IMHO, Arch Linux is only good for those with very shallow technical inclinations. For all of my significantly technical use cases, Arch felt like a sham to me.
Off the top of my head, here are some of the things that drove me crazy about Arch.
Up until very recently, Arch Linux had no proper "multilib" support. This meant that in order to compile 32-bit packages on my 64-bit host, I had to recompile GCC. There was a package for this with AUR, but it broke regularly and had to be recompiled, sometimes with patches applied by hand, and with other hacks. This is a problem for me because I like to run a custom Wine, which has only a (useful) 32-bit version. Very recently, the Arch devs put out an official "multilib" repository, which brings them up to par with every other distro I've used. Maybe now their 64-bit updates will stop being days or weeks behind their 32-bit updates.
Speaking of AUR: it sucks. For the uninitiated, the Arch User Repository is an unofficial, source-only repository of supplementary Arch packages. Cool, right? Except that the official package manager (pacman) can't access AUR. Instead, users choose from a set of independent pacman wrapper scripts which download the source packages from AUR, build them, and call pacman to install the newly-built packages. Cool, right? Except that what is by far the most common of the wrapper scripts (yaourt) has been basically unmaintained for years. To top it off, these wrappers are always slow at grabbing AUR packages, because standard procedure is apparently to re-index/re-cache the repository every time its searched. Okay, okay... but these are all *extra* packages anyway, so quit fussing! Except that many, many packages which are available for other distros are only available to Arch users through AUR. As salt in the wound, many AUR packages are "built" by downloading DEB and RPM files, extracting the binaries, moving them, and relinking them. The pattern is vaguely prevalent throughout AUR, but there's no definite procedure for doing this. It's just up to the package's "build" script.
AUR aside, the official package manager, pacman, is pretty unimpressive itself. It doesn't use an indexed cache for fast searching (one AUR/pacman wrapper called tupac does, but pacman doesn't know anything about the tupac cache, so you have to use tupac exclusively for it to help you). It doesn't have a feature for removing obsolete packages, but there are a few different sort-of solutions on the wiki that use existing pacman features and bash hackery to emulate the functionality of things like aptitude or apt-get autoremove. Get this: you can't replace one package with another that "provides" it from a local package on the command line, even though you can with packages installed from an external repository. This applies regardless of the package file itself! In the case of replacing/superseding old packages with others (like forks, compatibility layers, or wrappers), Arch Linux will refuse to install if ANY of the files in the package exist on the system. Standard behavior, but often, the "conflicting file" is a symbolic link used to choose between two versions of a library (eg. the NVIDIA GL.so vs the MESA GL.so), or a sample config file (eg. /etc/samba/smb.conf.example).
Some more minor gripes:
-More than a few official Arch Linux packages install things to /opt and /usr/local for no reason apparent to me.

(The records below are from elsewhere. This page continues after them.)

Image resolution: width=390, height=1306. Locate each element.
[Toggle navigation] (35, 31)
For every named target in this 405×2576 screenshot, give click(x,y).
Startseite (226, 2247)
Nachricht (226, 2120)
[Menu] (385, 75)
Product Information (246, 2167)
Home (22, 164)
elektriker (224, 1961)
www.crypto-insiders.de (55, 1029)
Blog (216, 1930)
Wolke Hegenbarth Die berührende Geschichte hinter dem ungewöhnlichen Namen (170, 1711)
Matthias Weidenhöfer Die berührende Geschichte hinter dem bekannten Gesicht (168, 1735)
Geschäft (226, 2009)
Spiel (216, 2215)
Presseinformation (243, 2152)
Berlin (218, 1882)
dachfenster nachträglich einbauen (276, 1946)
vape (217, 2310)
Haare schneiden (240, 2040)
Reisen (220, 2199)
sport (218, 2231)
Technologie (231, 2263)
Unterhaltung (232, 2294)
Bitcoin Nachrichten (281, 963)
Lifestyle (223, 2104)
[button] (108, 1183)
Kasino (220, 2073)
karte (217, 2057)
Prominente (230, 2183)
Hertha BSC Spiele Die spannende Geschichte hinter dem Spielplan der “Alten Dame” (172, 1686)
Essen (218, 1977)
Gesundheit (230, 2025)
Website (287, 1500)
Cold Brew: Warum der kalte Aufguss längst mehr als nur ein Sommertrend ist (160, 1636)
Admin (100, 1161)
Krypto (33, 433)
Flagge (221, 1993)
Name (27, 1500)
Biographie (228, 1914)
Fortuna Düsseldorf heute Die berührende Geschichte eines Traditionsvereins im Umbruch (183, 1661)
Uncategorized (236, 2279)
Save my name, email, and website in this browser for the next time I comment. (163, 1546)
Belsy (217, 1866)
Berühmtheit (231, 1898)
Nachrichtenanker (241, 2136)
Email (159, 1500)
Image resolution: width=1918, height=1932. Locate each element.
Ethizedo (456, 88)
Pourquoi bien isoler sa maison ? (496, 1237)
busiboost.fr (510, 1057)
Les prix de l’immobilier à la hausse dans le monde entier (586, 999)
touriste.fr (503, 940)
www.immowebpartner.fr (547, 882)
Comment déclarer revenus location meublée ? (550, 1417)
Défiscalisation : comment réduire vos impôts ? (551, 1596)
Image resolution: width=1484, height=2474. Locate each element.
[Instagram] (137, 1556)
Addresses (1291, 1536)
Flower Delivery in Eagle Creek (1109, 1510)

-Despite Arch's "minimalist" philosophy, their packages are generally less granular than those of a "bloated" distro like Ubuntu. Google "KDEMOD" for a historical, infamous example of this
I already know how to make my own Debian packages; Arch's simple binary package system's offer of easy recompilation means little to me. I've also spent some time with Gentoo, which made AUR seem like a cheap, ugly ripoff. Even with custom-built versions of the standard packages, I found myself disappointed with Arch's ripoff of revdep-rebuild for finding and packages that needed recompiling afterwards. Arch doesn't even offer me anything unique by "combining" the source-based and binary elements; Sabayon Linux does a much better job of it by drawing on the entirety of Gentoo in the place of AUR. Calling AUR "gigantic" in front of someone who's used Gentoo is laughable, especially considering that Gentoo's packages are signed and maintained officially. And you can be _damn_ sure that those packages won't be some kid's weekend experiment with wget and alien.
Arch Linux isn't totally horrible, and it has a decent community. But if you expect a wide range of official packages, or the robustness of apt or yum, it feels like a dirty trick when you test Arch's promise of customization and experimentation. As a highly technical user, I'm much happier on (K)ubuntu, despite the stereotypes regarding both distros.